Kami mencatat rilis BPS terbaru di tahun 2021, dimana pengangguran akibat PHK dll karena Covid-19 adalah 1,62 juta orang. Artinya, 1,62 juta orang ini tidak berpendapatan dan rentan miskin. Apalagi bila terjadi inflasi. Persoalannya, realisasi investasi Rp.219,7 triliun ini apakah menyasar ke sektor riil/padat karya sehingga mengakomodir 1,62 juta orang yang kehilangan pekerjaan akibat Covid-19?
Dalam rilis Menteri Investasi pada Kuartal-1 2021, disampaikan juga bahwa Penanaman Modal Asing (PMA) tumbuh signifikan hingga 14%, dari Rp.98 triliun menjadi Rp.111,7 triliun, sementara Penanaman Modal Dalam Negeri (PMDN) turun 4,2% dari Rp.112, 7 triliun menjadi Rp.108 triliun.
Dari realisasi PMA yang meningkat 14% ini, seberapa besar kontribusinya terhadap penyerapan tenaga kerja dalam negeri? Belakangan dengan alasan investasi, banyak pekerja asing asing (TKA) China masuk ke Indonesia di musim pandemi Covid-19. Sementara dalam negeri sendiri banyak terjadi PHK. Pemerintah berdalih, masuknya para TKA China tersebut karena kebutuhan investasi.
Di media; pada 28 Mei 2021, Menteri Investasi sendiri mengatakan, masuknya ratusan TKA China ke Indonesia menandakan investasi makin besar. Apakah pernyataan itu tidak salah? Justru makin besar investasi, idealnya menyerap tenaga kerja dalam negeri, baik buruh kasar maupun tenaga ahli untuk sektor padat dan padat teknologi.
Kalau kita lihat data investasi langsung asing (FDI), aliran FDI paling besar di sektor industri Logam Dasar, Barang Logam, Bukan Mesin dan Peralatannya senilai US$ 1.7 juta dari 441 proyek. Dari 441 proyek ini seberapa besar mendorong PDB riil kita, sehingga menekan tingkat pengangguran akibat Covid-19?
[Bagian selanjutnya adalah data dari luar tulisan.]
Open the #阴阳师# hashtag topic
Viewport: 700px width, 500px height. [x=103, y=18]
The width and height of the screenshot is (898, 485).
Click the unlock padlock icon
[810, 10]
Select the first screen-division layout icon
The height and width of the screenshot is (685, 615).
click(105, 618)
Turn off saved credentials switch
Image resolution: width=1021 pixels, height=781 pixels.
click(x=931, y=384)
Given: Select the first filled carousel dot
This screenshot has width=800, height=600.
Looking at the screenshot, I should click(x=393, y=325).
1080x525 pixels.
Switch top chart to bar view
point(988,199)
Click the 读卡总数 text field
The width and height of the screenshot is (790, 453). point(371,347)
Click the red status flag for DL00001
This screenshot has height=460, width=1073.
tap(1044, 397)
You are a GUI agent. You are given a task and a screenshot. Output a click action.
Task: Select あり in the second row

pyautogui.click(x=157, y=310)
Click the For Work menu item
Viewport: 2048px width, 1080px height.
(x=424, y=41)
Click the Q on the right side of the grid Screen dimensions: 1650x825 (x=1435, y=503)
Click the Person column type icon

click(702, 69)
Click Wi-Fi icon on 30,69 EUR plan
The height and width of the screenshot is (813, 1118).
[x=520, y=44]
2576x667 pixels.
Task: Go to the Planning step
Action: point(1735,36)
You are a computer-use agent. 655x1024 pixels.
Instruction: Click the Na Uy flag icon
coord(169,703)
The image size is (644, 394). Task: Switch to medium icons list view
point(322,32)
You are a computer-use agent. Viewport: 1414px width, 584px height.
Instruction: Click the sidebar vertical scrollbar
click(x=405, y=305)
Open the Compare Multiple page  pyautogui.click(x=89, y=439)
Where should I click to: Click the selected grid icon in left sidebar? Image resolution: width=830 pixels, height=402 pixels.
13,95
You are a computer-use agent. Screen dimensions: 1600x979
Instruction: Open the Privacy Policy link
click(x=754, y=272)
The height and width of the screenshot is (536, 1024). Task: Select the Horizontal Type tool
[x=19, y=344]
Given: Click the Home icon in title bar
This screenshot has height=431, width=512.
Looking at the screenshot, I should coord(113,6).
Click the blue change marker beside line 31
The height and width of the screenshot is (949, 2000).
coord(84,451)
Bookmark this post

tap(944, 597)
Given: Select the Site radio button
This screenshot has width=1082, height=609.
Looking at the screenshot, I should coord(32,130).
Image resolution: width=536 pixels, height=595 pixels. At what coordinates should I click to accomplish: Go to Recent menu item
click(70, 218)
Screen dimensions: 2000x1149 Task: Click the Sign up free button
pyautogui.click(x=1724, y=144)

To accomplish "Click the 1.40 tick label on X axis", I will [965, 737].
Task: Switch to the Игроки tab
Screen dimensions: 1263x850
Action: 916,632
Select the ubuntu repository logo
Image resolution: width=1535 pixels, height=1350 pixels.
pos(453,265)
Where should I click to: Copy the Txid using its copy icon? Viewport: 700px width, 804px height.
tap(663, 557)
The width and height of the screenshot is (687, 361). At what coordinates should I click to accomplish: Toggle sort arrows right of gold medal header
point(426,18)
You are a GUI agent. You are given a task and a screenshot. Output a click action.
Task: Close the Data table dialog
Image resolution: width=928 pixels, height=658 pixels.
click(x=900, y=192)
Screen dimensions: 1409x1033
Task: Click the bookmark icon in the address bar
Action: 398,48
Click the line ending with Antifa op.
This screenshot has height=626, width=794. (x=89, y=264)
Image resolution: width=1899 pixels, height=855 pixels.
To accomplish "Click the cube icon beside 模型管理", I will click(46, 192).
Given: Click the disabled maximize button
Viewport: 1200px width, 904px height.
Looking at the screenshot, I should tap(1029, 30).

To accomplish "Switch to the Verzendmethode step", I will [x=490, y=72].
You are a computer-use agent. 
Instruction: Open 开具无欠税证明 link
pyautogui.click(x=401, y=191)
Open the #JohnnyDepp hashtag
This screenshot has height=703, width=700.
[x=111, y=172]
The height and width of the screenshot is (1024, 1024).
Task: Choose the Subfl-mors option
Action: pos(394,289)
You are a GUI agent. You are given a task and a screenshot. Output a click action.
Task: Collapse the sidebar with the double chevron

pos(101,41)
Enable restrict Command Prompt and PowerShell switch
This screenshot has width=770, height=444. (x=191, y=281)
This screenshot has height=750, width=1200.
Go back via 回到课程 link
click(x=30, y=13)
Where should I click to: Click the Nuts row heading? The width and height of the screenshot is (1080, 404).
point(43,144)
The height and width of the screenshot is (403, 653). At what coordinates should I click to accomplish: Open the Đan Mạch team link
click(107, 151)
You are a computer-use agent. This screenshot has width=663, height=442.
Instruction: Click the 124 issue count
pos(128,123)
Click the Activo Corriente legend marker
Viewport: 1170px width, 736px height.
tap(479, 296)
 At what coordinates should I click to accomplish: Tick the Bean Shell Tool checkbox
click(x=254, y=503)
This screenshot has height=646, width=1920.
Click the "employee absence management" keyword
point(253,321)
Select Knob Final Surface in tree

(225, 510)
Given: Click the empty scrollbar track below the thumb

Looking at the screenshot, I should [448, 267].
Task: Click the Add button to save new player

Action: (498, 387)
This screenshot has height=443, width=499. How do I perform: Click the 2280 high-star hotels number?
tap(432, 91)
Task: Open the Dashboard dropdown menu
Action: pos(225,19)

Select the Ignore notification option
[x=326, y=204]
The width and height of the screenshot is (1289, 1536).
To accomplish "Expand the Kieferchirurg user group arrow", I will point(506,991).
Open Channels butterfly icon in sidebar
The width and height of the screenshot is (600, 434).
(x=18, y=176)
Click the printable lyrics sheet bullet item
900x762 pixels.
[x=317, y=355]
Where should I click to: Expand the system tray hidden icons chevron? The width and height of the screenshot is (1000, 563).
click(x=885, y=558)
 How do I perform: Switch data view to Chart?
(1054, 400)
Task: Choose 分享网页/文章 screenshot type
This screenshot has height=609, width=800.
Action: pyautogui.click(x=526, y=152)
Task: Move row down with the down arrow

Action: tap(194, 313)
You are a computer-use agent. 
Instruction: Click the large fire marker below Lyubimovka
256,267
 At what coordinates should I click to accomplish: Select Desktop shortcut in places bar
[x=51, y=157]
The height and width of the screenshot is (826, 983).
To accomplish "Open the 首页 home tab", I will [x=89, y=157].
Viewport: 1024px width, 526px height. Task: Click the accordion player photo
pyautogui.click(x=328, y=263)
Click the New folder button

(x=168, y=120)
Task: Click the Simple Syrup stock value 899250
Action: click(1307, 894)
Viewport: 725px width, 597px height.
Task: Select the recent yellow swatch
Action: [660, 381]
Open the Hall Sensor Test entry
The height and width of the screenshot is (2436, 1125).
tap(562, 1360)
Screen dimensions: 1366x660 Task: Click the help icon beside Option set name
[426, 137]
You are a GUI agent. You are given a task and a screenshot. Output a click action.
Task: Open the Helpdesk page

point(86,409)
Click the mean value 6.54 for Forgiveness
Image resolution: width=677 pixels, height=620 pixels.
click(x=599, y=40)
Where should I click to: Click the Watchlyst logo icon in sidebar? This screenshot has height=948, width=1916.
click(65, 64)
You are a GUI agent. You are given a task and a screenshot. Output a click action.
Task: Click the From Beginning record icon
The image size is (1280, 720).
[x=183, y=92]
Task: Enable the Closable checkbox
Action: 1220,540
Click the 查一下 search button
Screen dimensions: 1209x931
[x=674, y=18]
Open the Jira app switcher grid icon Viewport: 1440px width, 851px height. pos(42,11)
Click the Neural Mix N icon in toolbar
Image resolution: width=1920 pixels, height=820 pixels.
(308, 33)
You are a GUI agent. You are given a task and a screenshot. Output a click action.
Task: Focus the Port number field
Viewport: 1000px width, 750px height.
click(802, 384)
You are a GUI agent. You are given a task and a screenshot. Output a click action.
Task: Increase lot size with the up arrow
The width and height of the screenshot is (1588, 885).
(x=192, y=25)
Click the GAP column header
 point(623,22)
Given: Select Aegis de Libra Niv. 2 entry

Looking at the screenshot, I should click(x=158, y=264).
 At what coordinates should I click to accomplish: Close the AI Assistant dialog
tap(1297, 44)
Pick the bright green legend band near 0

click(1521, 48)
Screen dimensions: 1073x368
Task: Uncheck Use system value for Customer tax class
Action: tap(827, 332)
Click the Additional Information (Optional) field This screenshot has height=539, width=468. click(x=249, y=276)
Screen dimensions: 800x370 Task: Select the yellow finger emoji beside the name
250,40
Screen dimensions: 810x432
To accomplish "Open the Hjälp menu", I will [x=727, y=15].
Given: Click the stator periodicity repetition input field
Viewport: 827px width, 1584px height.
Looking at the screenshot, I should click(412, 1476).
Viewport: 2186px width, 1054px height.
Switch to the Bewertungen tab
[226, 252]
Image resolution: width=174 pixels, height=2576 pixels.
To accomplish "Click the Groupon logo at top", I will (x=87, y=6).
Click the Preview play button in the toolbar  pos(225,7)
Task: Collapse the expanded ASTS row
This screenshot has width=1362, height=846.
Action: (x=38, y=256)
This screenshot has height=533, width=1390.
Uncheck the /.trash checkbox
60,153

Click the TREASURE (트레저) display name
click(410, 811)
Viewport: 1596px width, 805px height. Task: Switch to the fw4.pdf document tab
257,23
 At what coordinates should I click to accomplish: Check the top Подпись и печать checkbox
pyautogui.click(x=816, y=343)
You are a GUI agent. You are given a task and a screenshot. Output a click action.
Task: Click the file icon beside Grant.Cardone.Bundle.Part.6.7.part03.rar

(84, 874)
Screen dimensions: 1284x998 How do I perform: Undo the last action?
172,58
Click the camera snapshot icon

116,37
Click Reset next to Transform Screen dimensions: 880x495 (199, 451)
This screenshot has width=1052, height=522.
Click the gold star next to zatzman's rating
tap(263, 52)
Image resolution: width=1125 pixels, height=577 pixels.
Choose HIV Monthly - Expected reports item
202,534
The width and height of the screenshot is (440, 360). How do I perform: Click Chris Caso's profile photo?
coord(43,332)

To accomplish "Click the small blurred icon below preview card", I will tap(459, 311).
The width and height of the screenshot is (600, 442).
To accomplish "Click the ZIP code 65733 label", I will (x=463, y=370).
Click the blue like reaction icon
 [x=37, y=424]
Dari keseluruhan kegiatan ekonomi kita dalam PDB nasional berdasarkan lapangan usaha menurut data BPS, sektor pertambangan dan industri olahan kontribusinya terhadap PDB masih negatif/minus. Sektor pertambangan -2,02% (y-on-y), sementara sektor industri olahan -1,38% (y-on-y).
Kendatipun FDI di sektor pertambangan jauh lebih besar dari sektor lainnya, namun belum mampu mendorong sektor industri olahan keluar dari zona kontraksi (negatif) dalam kontribusinya terhadap Produk Domestik Bruto (PDB) menurut lapangan usaha. Artinya, pertumbuhan investasi 3,4% di Q-1 2021, belum benar-benar menyasar ke sektor produktif yang memiliki bobot pemberat pada PDB.
Jadi pak menteri Bahlil, jangan berpuas diri dulu dengan angka realisasi investasi, karena investasi di dua sektor ini kontribusinya masih minus terhadap PDB selama pandemi Covid-19. Kita berharap, realisasi investasi tersebut punya multiplier effect terhadap ekonomi riil. Bukan cuma di atas kertas !
Meskipun bila kita telaah lebih jauh, sektor industri olahan ini merupakan urat nadi perekonomian nasional yang selama ini berkontribusi paling besar terhadap PDB sebesar 19% dan berkontribusi sebesar 15% terhadap total tenaga kerja nasional (sebelum Covid-19).